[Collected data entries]
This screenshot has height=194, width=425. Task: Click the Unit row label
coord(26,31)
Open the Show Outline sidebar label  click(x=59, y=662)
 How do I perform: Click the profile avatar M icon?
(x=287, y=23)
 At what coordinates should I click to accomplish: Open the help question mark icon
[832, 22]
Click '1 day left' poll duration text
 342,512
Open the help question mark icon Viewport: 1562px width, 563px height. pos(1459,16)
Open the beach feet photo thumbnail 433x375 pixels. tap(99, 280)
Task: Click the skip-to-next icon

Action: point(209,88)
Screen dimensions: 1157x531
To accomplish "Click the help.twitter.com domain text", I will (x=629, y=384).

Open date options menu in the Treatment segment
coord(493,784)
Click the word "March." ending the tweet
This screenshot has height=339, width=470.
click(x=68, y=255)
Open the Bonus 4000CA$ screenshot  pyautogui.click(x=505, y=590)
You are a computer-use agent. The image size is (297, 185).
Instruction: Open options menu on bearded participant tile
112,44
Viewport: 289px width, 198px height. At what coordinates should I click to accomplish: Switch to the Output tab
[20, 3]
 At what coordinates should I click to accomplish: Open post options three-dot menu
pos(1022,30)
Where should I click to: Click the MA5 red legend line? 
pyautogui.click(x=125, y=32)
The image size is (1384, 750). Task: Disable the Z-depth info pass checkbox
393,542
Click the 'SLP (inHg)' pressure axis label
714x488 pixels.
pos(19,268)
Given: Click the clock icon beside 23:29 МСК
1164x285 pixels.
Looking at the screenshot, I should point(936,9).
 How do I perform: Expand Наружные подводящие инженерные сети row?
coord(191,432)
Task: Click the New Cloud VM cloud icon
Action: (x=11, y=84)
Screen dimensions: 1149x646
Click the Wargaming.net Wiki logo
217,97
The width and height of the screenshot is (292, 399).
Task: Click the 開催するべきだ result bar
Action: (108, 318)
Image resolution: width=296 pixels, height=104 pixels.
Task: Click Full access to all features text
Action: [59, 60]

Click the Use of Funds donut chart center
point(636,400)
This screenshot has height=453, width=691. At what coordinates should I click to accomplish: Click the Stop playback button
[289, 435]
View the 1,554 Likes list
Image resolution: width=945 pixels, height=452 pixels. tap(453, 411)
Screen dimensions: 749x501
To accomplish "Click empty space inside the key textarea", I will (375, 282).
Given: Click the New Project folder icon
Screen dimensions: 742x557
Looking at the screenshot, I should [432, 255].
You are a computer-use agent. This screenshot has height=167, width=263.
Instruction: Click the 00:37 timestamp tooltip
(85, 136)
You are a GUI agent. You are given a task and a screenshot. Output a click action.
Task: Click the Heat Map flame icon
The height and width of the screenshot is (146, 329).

PROMPT ::
In the records above, find the lines holding "agent". Copy each one.

WORKED SOLUTION ::
You are a computer-use agent. The image size is (297, 185).
You are a computer-use agent. This screenshot has height=167, width=263.
You are a GUI agent. You are given a task and a screenshot. Output a click action.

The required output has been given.